STORED DATA:
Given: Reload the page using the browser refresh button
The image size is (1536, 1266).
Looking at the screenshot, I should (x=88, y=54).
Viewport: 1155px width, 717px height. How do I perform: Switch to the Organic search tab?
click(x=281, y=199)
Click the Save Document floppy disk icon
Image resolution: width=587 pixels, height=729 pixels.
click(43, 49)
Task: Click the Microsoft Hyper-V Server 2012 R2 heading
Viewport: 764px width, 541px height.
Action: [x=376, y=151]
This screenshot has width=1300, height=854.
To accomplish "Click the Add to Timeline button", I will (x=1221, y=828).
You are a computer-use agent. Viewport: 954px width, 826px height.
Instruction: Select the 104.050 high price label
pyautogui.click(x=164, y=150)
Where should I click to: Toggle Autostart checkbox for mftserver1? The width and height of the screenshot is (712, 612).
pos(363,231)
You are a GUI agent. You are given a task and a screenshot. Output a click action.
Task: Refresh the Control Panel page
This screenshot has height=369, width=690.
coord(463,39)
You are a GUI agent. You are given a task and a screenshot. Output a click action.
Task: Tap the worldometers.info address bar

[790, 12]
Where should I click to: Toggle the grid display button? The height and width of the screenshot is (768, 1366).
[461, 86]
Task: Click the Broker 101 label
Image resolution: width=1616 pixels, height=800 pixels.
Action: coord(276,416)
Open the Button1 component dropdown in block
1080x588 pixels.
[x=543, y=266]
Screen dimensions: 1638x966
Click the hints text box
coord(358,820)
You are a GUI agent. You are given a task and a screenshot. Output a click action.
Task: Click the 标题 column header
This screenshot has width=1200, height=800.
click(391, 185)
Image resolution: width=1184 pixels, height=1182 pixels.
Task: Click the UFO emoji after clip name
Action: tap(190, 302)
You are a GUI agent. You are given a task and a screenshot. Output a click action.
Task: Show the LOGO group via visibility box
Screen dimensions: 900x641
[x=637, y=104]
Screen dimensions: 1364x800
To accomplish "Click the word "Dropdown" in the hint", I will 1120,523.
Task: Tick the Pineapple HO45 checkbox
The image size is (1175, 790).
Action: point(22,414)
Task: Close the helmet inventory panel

EXERCISE REQUIREMENTS: Give back the entries above exactly as they are, from their first line through the line that contains "Open the Button1 component dropdown in block", both included, with nothing else.

ANSWER FOR THIS EXERCISE:
Given: Reload the page using the browser refresh button
The image size is (1536, 1266).
Looking at the screenshot, I should (x=88, y=54).
Viewport: 1155px width, 717px height. How do I perform: Switch to the Organic search tab?
click(x=281, y=199)
Click the Save Document floppy disk icon
Image resolution: width=587 pixels, height=729 pixels.
click(43, 49)
Task: Click the Microsoft Hyper-V Server 2012 R2 heading
Viewport: 764px width, 541px height.
Action: [x=376, y=151]
This screenshot has width=1300, height=854.
To accomplish "Click the Add to Timeline button", I will (x=1221, y=828).
You are a computer-use agent. Viewport: 954px width, 826px height.
Instruction: Select the 104.050 high price label
pyautogui.click(x=164, y=150)
Where should I click to: Toggle Autostart checkbox for mftserver1? The width and height of the screenshot is (712, 612).
pos(363,231)
You are a GUI agent. You are given a task and a screenshot. Output a click action.
Task: Refresh the Control Panel page
This screenshot has height=369, width=690.
coord(463,39)
You are a GUI agent. You are given a task and a screenshot. Output a click action.
Task: Tap the worldometers.info address bar

[790, 12]
Where should I click to: Toggle the grid display button? The height and width of the screenshot is (768, 1366).
[461, 86]
Task: Click the Broker 101 label
Image resolution: width=1616 pixels, height=800 pixels.
Action: coord(276,416)
Open the Button1 component dropdown in block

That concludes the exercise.